Sherman recounts how Wall Street came to gobble up a greater percentage of the corporate profits earned in the U.S. economy, which supplied them with the firepower to press for more financial deregulation. He quotes economist Simon Johnson, who’s article on the subject in the Atlantic is essential reading: ““The system as a whole became unstable because Wall Street developed this disproportionate influence. It’s an entire system of belief they had to create.” That belief system involved the idolatry of deregulated markets (which basically render them less transparent) and risk-spreading procedures which maximized the cut for middlemen—which is essentially what investment bankers are. But the ideology they espoused claimed that this process was generating economic efficiency, not profits for parasites. Perhaps at the dawn of the financial free-for-all, bankers worked harder to find better ways to allocate capital, but by the end they were merely rent seekers who felt entitled to their cut by virtue of their pedigree, by a sort of plutocratic fiat. Their hard work went into what Johnson has labeled “tunnelling”—insiders funneling money out of legitimate enterprises because they know the end of the bubble is near.


In short, the New York article succeeded in accomplishing its goal with me; it made me disgusted and angry. Ryan Avent implies that there might be something irresponsible in this:


Personally, I find this all very disconcerting. A round of all-out class warfare would be good for no one, and I generally agree with the idea that markets ought to set compensation levels. The brazenness with which executives are disregarding public concern over these issues is just adding fuel to an already uncomfortably hot fire.

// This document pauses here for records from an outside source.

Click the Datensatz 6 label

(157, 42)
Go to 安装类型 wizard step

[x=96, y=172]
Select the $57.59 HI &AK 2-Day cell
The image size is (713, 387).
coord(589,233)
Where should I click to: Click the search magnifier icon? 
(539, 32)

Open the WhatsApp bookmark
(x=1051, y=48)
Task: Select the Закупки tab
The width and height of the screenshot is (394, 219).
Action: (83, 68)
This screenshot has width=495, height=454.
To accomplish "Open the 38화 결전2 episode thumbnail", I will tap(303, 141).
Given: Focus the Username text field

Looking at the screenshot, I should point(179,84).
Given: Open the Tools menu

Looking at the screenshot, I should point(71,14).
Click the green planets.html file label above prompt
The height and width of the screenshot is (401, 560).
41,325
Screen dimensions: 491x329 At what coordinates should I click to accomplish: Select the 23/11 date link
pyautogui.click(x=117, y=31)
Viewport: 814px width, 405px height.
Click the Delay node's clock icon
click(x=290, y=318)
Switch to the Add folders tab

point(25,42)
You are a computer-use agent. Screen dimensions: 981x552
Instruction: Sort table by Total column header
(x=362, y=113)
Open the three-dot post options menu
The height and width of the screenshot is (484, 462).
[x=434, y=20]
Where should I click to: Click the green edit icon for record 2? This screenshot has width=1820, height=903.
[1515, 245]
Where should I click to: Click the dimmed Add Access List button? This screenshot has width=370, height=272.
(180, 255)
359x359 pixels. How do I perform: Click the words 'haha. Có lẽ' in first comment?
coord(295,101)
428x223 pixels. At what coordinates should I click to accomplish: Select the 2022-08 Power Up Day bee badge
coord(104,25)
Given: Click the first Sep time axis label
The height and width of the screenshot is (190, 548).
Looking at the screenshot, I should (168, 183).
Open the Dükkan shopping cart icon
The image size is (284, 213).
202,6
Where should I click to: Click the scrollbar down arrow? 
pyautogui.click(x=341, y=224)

I don’t agree that “markets” (in practice, often boards of directors) set compensation levels appropriately—it seems like a market for lemons, at this point, and is ripe for reform. And if it takes class-warfare rhetoric to steel the resolve of politicians to do something, than articles like Sherman’s are probably valuable. The problem is that financial journalists do little complaining about executives’ brazenness during ordinary economic times, when political action might actually work as preventive care rather than triage.